In a large pot combine soup, water, chicken, celery, onion, salt, pepper, and poultry seasoning. Cover and cook over med-low heat for 1 1/2 hours. Add potatoes and carrots; cover and cook for 30 minutes. Remove chicken from pot, shred it, and return to pot. Add peas and cook 5 minutes longer. Add dumplings.

To make dumplings: Mix baking mix and milk until a soft dough forms. Drop by tablespoons into boiling stew. Simmer covered for 10 minutes, then uncover and simmer an additional 10 minutes.

It’s been almost two weeks since my surgery and I’m finally sitting down to start blogging again. Part of it’s procrastination, I’ll admit, but part of it is because I’m a little like a cat. I eat, I sleep, I wake up to patter around a bit, then I eat again, then go to sleep. It’s really not that bad, I exaggerate slightly. When I say I patter around a bit, I’ve gone shopping or just out for a walk for a bit of exercise, played video games with Mars (he claims to have purchased the PS4 specially for me so I would be entertained during my recovery…), or watched TV with Wing. But I get tired easily because of the surgery so I usually go on one small excursion a day with my mom, then it’s back home to rest.

Anyway, as this is a food blog, I’ll get to the point. I’ve eaten a lot of foods in this time (in the first few days, I felt sooo hungry!), but most of it wasn’t wow-worthy (like cottage cheese and yogurt or not-so-tasty but edible homemade split pea soup) so it won’t make it on my blog. Actually, this scalloped potato recipe isn’t wow-worthy either, and normally it would be a Friday Failure (as it sort of bubbled over and out of its dish while cooking and the potatoes weren’t completely soft), but it’s perio-diet approved and it wasn’t bad for a quick and easy side (for a recipe that usually takes about an hour in the oven), so I decided to post it anyway.

Scalloped potatoes

You can see where the sauce spilled over into the microwave

I found the recipe in one of my mom’s old cookbooks (1979 to be exact). It’s a microwave cookbook called The Microwave Guide and Cookbook brought to you by General Electric, Co (or more commonly known as GE). Below is my version of their recipe.

Quick scalloped potatoes

  • 3 tablespoons butter, melted
  • 2 tablespoons flour
  • 1 teaspoon salt & pepper (or to taste)
  • 1 tablespoon onion powder *
  • 3 cups milk
  • 3 1/2 – 4 cups thinly sliced white potatoes (about 3 medium)
  • 1-2 cups Cheddar cheese, shredded (optional)
  • Paprika (optional)

In melted butter, mix flour and seasonings. Gradually stir in milk. Microwave on high for 8-10 minutes, stirring every 3 minutes.

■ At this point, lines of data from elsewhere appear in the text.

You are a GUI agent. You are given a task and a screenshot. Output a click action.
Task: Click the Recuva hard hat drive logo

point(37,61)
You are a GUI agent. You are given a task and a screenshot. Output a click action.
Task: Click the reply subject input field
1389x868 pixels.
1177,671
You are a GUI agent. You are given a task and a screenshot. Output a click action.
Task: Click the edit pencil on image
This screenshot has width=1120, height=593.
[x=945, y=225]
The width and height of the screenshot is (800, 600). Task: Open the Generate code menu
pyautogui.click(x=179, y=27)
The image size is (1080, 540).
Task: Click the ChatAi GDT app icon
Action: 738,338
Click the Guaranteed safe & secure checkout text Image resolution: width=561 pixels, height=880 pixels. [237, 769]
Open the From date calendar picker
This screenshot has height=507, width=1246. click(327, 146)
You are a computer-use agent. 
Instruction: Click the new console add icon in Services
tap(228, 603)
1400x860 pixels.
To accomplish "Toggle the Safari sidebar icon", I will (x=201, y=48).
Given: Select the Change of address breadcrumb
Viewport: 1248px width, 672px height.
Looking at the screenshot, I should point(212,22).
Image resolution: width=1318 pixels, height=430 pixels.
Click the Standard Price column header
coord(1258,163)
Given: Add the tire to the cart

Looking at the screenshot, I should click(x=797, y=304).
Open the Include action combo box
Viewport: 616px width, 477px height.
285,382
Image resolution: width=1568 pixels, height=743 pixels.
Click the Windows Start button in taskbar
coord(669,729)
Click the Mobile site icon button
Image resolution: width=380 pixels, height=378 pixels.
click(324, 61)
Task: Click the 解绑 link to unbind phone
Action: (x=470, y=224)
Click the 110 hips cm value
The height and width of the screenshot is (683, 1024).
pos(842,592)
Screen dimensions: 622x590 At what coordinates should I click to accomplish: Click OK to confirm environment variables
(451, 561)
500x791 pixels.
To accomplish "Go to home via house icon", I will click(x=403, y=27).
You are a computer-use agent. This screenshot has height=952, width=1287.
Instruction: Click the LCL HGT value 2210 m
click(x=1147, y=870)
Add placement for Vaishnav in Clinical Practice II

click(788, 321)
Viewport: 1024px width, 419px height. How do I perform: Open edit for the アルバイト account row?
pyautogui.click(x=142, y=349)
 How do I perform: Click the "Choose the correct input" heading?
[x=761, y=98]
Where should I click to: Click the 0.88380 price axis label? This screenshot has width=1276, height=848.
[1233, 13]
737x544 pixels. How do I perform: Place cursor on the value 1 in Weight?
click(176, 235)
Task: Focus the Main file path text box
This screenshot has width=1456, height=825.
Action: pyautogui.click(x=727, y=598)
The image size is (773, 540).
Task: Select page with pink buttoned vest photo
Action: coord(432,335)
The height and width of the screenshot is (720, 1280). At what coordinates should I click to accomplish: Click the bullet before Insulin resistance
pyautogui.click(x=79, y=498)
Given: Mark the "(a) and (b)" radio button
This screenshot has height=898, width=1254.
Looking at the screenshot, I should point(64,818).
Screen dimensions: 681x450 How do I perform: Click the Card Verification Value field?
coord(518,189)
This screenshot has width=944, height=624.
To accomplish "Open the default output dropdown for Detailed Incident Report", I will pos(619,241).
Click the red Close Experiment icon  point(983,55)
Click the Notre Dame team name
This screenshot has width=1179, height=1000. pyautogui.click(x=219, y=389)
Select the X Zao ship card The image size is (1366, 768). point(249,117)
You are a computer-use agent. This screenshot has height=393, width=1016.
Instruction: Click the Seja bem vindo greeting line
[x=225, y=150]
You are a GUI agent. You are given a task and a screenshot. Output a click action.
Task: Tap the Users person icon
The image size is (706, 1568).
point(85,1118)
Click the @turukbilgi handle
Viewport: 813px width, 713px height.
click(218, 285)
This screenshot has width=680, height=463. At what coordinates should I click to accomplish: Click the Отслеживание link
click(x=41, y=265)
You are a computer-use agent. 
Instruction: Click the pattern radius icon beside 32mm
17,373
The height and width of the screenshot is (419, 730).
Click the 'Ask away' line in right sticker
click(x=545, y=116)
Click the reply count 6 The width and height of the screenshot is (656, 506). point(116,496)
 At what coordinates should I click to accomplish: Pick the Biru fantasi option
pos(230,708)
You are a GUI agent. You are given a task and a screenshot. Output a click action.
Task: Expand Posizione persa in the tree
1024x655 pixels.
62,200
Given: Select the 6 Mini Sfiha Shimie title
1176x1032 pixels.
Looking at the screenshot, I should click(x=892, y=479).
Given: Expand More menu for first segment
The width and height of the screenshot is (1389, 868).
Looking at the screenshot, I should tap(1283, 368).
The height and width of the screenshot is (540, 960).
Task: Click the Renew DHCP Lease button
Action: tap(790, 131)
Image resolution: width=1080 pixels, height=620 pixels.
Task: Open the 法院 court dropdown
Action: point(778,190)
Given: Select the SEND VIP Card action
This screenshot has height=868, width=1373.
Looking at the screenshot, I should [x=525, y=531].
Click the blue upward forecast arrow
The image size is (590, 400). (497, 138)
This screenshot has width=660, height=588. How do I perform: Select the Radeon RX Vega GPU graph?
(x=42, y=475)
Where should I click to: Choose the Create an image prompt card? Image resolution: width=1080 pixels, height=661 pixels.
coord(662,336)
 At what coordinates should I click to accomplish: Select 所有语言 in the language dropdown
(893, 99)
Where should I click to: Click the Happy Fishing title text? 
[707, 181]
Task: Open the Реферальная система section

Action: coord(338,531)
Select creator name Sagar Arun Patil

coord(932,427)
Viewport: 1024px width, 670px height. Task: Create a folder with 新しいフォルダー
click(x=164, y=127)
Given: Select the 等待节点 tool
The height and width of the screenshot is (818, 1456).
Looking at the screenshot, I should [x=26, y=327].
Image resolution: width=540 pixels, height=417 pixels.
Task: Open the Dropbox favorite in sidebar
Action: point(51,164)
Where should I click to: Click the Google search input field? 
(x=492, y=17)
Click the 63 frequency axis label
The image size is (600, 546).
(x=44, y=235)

Layer half of potatoes, half the sauce, and half the cheese in greased 2-qt (microwavable) casserole dish. Repeat layers. Cover. Microwave on high for 17-19 minutes, stirring after 10 minutes. Sprinkle with paprika if desired.

* If you’d rather use minced onion (the recipe calls for 2 tablespoons), layer them with the potatoes (I simply forgot to chop any because I had a surgery-addled brain so I opted to use powder last minute).